**Set of tasks:**
• a. In the news text, what share of the country's consumption needs did Ukrenergo say were covered?
• b. Quote the news text word for word, beginning with the words "German MPs are" and ending after the words "to Moscow’s invasion.".

**Text:**
⁂

Ukraine’s national energy grid operator, Ukrenergo, has said the battle to restore power to homes is being slowed by “strong winds, rain and sub-zero temperatures at night”.
In a statement on Facebook, the company said “more than 70% of the country’s consumption needs” were covered with priority given to critical infrastructure facilities.
The statement continued:
Reconnection of household consumers is ongoing. Difficult weather conditions are slowing the pace of reconnection: due to strong wind, rain and sub-zero temperatures at night, icing and broken wires in distribution (oblenergo) networks are added to the damage caused by russian missiles.
Repair crews are working “around the clock to eliminate damage” following Russian targeting of Ukrainian energy infrastructure, it added.
Putin tells mothers of soldiers fighting in Ukraine that he has no regrets
Vladimir Putin has met with mothers of Russian soldiers fighting in Ukraine, telling them that he had no regrets about launching his “special military operation” and said he shared in their suffering.
In a pre-recorded meeting broadcast on state media, the president told the soldiers’ mothers not to believe everything they see on television or read on the internet, claiming there were many “fakes” circulating about the conflict.
Sitting with the group of mothers around a table with tea, cakes and bowls of fresh berries, Putin said he and the entire Russian leadership understood and shared the pain of those who had lost their sons fighting in Ukraine.
Putin said:
I would like you to know that, that I personally, and the whole leadership of the country – we share your pain.
He added:
We understand that nothing can replace the loss of a son – especially for a mother. We share this pain.
He said he had no regrets about launching what he calls Russia’s “special military operation” against Ukraine, casting the war as a watershed moment when Moscow finally stood up to western hegemony.
The mothers’ comments to the president were not immediately shown in the recorded television clip.
German MPs are set to approve a motion to recognise the Holodomor, the death by starvation of millions of Ukrainians in 1932-33, as a genocide, German media is reporting.
Lawmakers are expected to vote on the resolution on Wednesday as Ukraine faces a potential hunger crisis this winter due to Moscow’s invasion.
The Holodomor should “join the list of inhumane crimes committed by totalitarian systems, in the course of which millions of human lives were wiped out in Europe, especially in the first half of the 20th century”, reads the draft text of the motion, seen by the newspaper Frankfurter Allgemeine Zeitung.

⁂

**Records provided:**
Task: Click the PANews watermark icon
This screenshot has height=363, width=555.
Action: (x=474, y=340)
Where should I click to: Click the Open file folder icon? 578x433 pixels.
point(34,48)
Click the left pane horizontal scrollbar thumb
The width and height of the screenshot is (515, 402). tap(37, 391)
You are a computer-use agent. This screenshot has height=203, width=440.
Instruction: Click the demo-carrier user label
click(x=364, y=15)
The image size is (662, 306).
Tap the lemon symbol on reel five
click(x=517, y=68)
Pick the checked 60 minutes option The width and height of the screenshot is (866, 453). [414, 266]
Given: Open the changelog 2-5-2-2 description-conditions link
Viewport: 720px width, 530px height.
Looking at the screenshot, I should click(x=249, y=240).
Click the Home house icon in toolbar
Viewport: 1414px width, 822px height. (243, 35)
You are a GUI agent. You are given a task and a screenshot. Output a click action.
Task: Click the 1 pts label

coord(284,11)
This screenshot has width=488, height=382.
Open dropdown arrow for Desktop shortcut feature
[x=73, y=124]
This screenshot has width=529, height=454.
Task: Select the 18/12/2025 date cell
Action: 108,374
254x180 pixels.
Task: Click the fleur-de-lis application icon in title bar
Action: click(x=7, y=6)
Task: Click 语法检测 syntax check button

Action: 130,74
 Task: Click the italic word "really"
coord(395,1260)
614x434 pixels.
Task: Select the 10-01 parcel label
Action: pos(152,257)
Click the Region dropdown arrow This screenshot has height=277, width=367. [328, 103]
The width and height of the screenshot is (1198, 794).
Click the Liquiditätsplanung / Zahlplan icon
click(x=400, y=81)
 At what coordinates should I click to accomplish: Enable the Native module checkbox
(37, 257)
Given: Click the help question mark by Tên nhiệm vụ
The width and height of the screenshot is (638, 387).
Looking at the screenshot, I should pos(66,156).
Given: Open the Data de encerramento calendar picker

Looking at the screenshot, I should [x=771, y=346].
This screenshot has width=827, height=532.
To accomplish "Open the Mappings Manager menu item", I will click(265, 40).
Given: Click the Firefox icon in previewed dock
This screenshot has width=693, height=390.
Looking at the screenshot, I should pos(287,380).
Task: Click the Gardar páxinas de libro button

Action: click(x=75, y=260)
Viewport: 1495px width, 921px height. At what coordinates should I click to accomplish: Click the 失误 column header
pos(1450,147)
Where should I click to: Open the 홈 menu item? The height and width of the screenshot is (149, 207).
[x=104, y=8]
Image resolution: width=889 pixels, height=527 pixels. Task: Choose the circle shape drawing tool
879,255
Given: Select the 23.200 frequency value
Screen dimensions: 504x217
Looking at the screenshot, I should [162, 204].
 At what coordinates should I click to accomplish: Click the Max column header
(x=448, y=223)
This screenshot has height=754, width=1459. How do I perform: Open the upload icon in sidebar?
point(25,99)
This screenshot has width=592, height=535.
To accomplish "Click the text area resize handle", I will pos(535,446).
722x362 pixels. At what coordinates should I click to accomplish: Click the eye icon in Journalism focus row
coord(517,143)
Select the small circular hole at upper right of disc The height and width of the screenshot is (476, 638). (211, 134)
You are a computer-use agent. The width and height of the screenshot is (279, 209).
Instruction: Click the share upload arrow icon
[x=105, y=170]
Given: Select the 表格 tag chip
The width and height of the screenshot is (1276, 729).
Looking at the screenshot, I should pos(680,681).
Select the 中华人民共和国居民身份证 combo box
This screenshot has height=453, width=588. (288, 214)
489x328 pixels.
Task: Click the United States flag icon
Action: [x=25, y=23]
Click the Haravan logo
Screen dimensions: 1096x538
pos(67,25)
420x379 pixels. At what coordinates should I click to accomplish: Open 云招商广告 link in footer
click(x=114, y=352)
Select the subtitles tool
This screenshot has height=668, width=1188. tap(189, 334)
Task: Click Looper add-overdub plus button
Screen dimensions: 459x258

⁂

**Outputs by task:**
• a. More than 70%

• b.
German MPs are set to approve a motion to recognise the Holodomor, the death by starvation of millions of Ukrainians in 1932-33, as a genocide, German media is reporting.
Lawmakers are expected to vote on the resolution on Wednesday as Ukraine faces a potential hunger crisis this winter due to Moscow’s invasion.